## TEXTO DO EXERCÍCIO
Carolina Fernandes, CEO da Cubo Comunicação e host do podcast A Tecla SAP do Marketês, foi a mediadora da conversa sobre o cenário complexo e em constante evolução dessa economia que une "influenciadores", criadores e marcas e que pode dobrar de tamanho até 2027, chegando a movimentar US$ 480 bilhões, segundo relatório do banco Goldman Sachs.
Participaram do debate Egnalda Côrtes (fundadora & CEO da Côrtes, agência de influenciadores negros); Issaaf Karhawi (pesquisadora em comunicação digital e autora do livro “De blogueira a influenciadora”); Leonardo Goldberg (psicanalista e autor do livro “O sujeito na era digital: ensaio sobre psicanálise, pandemia e história”); Lucas Lima (músico e influencer); Rafael Ventura (CEO da Nine Comunicação, agência especializada em marketing de influência).
O primeiro tópico proposta por Carolina foi saúde mental. A necessidade de equilibrar a criatividade e a autenticidade com as demandas das marcas, a busca constante por engajamento e o medo do cancelamento são os principais fatores que têm impactado o bem-estar psicológico dos creators.
Para encontrar o equilíbrio, Leonardo Goldberg sugeriu aos influenciadores que busquem uma separação entre a figura das redes do sujeito que está por trás das telas. “Manter um certo descolamento é necessário”, defendeu.
Para os demais participantes do painel, isso já é um desafio per se. “É teu nome que está no arroba, é a tua vida que está gerando interesse e tu consegue trabalhar com uma marca graças à atenção que a tua vida trouxe. Talvez seja uma das maiores dificuldades esse descolamento. Nunca o consegui 100%. A vida inteira a gente ouve ‘não pode se importar com a opinião dos outros’, mas todo mundo já teve na escola algum momento que um colega disse ‘viu o que ele falou de ti?’ E tu fica maluco com aquilo. Agora, multiplica isso pela população de um país inteiro”, argumentou Lucas Lima.
Quando se trabalha com causas, isso é ainda mais desafiador, segundo Egnalda Côrtes. Ela aconselhou todos os seus talentos a buscarem a psicoterapia e a evitarem o excesso de publicidade.
Para ela, é preciso respeitar alguém que, sim, gera conteúdo e interesse, mas o fato é que ela continua sendo uma pessoa. “Chamo a atenção das agências que cuidam de influenciadores. Por mais que esteja em alta e seja um produto dentro da agência, ele ainda é um ser humano”.

## Dados de ancoragem por coordenadas de pixel
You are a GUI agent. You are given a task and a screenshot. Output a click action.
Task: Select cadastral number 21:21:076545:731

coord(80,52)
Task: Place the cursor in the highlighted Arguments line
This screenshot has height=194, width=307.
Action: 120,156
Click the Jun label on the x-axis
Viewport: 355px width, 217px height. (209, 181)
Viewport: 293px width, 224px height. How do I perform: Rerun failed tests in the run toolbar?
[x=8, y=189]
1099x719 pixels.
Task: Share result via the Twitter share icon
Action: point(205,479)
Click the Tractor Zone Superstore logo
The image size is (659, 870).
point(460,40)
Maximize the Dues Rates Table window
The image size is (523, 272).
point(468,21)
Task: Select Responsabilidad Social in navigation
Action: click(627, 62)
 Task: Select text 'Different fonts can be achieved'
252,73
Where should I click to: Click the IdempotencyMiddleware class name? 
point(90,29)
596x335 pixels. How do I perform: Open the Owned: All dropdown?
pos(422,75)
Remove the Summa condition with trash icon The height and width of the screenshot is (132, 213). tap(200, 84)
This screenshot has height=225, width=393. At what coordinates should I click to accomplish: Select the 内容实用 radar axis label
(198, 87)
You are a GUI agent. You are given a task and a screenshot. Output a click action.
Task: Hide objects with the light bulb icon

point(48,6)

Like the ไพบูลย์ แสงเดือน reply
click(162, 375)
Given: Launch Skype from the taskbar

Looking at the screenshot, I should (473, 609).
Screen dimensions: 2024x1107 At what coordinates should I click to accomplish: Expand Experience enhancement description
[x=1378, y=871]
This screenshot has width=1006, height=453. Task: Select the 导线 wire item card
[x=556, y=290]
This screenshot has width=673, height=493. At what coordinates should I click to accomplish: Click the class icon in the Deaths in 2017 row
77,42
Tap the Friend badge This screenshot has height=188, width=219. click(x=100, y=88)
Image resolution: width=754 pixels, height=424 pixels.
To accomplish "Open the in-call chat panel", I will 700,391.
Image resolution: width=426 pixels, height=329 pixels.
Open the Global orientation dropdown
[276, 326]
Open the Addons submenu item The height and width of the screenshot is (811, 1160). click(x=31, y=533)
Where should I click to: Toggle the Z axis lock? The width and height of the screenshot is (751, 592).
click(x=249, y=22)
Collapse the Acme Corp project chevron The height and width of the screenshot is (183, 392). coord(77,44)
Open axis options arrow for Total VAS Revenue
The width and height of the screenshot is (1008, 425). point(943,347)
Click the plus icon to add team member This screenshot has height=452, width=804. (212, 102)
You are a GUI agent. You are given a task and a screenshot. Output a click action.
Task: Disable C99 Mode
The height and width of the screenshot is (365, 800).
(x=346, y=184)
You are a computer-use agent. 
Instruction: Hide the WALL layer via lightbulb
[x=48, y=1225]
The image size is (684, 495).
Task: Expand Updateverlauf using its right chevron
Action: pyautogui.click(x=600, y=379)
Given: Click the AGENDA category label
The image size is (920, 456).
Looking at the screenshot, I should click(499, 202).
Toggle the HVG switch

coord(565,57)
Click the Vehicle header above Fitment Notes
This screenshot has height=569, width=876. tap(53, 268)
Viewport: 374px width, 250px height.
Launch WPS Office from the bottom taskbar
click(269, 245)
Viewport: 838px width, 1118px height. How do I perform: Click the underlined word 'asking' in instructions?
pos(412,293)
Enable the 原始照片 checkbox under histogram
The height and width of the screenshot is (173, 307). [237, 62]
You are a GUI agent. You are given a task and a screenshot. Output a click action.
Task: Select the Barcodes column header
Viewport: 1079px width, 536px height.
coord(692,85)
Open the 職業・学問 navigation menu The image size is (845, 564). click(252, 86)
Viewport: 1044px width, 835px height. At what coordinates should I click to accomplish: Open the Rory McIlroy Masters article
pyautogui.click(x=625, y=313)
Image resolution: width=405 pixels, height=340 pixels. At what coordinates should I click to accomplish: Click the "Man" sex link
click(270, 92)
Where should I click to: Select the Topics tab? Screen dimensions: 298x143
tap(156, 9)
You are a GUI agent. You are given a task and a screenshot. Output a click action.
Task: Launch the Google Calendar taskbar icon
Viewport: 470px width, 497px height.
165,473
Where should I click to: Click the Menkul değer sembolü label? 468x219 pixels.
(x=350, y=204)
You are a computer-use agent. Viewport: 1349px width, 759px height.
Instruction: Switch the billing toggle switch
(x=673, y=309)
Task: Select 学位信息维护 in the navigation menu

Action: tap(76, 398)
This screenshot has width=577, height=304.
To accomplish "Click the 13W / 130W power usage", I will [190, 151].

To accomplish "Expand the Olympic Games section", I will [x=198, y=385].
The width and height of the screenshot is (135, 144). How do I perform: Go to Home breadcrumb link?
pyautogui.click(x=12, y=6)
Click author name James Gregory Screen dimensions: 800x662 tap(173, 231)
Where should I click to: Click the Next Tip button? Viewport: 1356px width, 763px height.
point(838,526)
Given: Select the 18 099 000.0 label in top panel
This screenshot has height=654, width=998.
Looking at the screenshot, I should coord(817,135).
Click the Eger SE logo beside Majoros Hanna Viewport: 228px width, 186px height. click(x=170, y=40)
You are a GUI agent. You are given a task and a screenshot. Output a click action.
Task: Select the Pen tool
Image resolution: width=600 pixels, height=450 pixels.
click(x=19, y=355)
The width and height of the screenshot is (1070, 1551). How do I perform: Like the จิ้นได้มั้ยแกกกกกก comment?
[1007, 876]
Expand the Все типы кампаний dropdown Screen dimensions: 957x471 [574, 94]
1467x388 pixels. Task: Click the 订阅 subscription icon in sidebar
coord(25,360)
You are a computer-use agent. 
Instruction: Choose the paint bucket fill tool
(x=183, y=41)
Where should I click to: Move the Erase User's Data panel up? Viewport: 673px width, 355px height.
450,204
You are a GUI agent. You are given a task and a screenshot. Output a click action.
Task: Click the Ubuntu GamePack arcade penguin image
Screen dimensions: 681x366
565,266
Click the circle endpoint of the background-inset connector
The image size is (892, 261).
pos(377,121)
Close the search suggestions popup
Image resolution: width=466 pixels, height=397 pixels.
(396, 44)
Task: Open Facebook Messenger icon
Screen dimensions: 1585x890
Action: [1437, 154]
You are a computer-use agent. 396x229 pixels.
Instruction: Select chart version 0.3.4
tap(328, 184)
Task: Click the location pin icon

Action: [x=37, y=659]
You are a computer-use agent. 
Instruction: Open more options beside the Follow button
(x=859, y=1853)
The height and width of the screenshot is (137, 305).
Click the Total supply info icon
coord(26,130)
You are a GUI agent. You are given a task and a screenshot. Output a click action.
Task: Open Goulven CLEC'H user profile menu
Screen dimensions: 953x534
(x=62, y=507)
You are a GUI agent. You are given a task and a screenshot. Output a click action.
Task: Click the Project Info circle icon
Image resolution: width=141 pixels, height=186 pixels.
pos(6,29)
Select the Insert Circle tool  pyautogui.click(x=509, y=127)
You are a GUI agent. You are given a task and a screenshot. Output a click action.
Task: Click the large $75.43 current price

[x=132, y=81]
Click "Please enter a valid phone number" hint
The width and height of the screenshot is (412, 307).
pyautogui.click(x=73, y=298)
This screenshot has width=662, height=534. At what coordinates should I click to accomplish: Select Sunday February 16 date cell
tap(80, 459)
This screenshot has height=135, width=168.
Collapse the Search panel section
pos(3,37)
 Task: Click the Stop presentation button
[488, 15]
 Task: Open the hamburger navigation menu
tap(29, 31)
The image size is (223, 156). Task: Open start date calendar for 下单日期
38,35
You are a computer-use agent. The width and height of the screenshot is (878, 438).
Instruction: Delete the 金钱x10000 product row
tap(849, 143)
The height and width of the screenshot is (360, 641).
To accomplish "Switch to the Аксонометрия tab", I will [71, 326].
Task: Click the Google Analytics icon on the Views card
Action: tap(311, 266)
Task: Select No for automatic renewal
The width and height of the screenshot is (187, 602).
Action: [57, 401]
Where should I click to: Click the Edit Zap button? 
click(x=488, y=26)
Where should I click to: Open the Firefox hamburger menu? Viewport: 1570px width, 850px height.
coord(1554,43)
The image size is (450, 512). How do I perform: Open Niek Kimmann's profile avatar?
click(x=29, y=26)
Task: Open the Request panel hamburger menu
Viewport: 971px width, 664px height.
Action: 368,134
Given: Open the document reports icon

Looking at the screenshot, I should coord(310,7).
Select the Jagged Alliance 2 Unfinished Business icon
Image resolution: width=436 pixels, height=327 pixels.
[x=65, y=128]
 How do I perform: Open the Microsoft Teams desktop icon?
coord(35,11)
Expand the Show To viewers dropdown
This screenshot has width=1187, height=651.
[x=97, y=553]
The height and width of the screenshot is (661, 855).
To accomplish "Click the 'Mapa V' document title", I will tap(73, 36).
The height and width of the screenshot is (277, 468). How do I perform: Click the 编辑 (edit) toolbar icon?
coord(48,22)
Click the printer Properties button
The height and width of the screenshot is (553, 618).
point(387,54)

## REQUISITOS DA TAREFA
Dê continuidade ao texto sobre o debate acerca da economia dos influenciadores, partindo da última frase apresentada.

## TAREFA RESOLVIDA
Egnalda ressaltou que a carreira do creator vai depender desse cuidado. “Não existe longevidade para uma sociedade doente”, falou.
Rafael Ventura destacou a dificuldade do descolamento entre pessoa e personagem. Antigamente, os fãs consumiam a música de alguém como o Lucas. “Hoje, as pessoas querem consumir o que o influenciador vive. É a vida dele que o público quer consumir”, disse, usando o músico para exemplificar sua análise.
Ventura falou da importância de o influenciador defender seus ideais e da preocupação com o “o que vão pensar de mim” como fatores de risco para a saúde mental. “Na Nine, estamos com um projeto para dar psicoterapia para todos os influenciadores. É bastante caro, mas é possível. Deve começar ano que vem”.
Risco de crise de identidade?
“Sempre existe alguma dimensão bem distante entre a imagem que a gente apresenta e a que tentamos definir a respeito do que a gente é. Isso colapsa muitas vezes”, afirmou Goldberg. O pior cenário é quando o influenciador procura corresponder de maneira integral às demandas dos usuários das redes.
A esse contexto cheio de nuances soma-se a crescente demanda de produzir de acordo com roteiros engessados das marcas.
“Quando a gente fala da questão de comunidade e chega um roteiro tão engessado, como trazer originalidade?”, questionou Carolina. Ela brincou com uma frase de Lucas Lima proferida pouco antes do painel (“esse pão de queijo tá tri”). “Como implementar o ‘tri’ nas collabs, para que a própria comunidade te reconheça ali?”, perguntou.
O músico contou que vive uma batalha constante com as marcas – e isso é algo crescente. “Pelo fato de ser gaúcho, existem termos que eu uso e termos que não consigo usar. Não consigo falar ‘você’. Não sai”, revelou. Na visão de Lucas, as empresas têm pedido algo que mais se parece com um comercial de TV do que com um conteúdo voltado para o público nichado, que realmente gosta do que ele tem a dizer.
“Sinto que o resultado que tenho – quantificável, de engajamento – quando eu posso colocar meu jeito, é absurdamente maior”, disse.
Lucas viveu experiências recentes que ele classificou como estranhas. Duas marcas pediram “vídeos autênticos”, com a linguagem dele. Quando viram os conteúdos, as empresas demonstraram insatisfação. O argumento? “Não gostamos porque a gente não sentiu que é a cara do Lucas”. O músico se viu na situação de pedir orientação para fazer um roteiro que se encaixasse na “cara que eles enxergam de mim”.
Para Issaaf Karhawi, não existe razão para contratar um criador de conteúdo se for para tirar das mãos dele justamente o valor de construção de comunidade, de relacionamento genuíno com o público.
A pesquisadora destacou outro aspecto importante da cultura dos criadores de conteúdo: as plataformas. As exigências de produzir constantemente, em uma velocidade hiperacelerada, às vezes até desconsiderando o humano, gera o que se chama de “exaustão algorítmica”. Responder às demandas do algoritmo, que são pasteurizadas, afeta a criatividade e até a saúde mental.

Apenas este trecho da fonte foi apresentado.